> [PROBLEM TO SOLVE]: Return the following from the records below: each line, word for word, starting with the line that contains "Image resolution: width=720" and going on through the line that contains "Viewport: 1080px width, 672px height.", with nothing outside that range.

⟨

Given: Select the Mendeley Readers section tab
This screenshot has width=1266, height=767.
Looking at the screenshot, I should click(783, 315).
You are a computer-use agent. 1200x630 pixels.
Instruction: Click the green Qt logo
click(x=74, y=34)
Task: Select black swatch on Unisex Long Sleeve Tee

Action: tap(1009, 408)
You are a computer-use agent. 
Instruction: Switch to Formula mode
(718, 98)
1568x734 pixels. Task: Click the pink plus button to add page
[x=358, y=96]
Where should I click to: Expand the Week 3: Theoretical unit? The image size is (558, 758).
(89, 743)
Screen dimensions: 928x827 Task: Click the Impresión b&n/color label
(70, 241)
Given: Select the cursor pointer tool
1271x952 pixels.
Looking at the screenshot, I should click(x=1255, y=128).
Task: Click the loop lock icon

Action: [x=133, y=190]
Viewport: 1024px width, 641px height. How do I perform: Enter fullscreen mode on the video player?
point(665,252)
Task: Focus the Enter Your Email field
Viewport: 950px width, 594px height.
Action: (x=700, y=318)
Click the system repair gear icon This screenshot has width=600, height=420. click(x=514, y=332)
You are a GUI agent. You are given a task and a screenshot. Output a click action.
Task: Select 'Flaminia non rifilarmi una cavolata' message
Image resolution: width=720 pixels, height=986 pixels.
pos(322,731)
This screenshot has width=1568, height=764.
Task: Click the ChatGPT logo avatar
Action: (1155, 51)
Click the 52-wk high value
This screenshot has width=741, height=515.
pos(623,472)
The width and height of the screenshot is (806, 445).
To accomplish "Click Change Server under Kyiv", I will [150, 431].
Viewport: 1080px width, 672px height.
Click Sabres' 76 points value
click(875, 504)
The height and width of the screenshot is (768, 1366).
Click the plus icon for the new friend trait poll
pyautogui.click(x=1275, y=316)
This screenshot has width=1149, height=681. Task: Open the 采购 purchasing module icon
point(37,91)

⟩

> [OUTPUT OF THE TASK]:
Image resolution: width=720 pixels, height=986 pixels.
pos(322,731)
This screenshot has width=1568, height=764.
Task: Click the ChatGPT logo avatar
Action: (1155, 51)
Click the 52-wk high value
This screenshot has width=741, height=515.
pos(623,472)
The width and height of the screenshot is (806, 445).
To accomplish "Click Change Server under Kyiv", I will [150, 431].
Viewport: 1080px width, 672px height.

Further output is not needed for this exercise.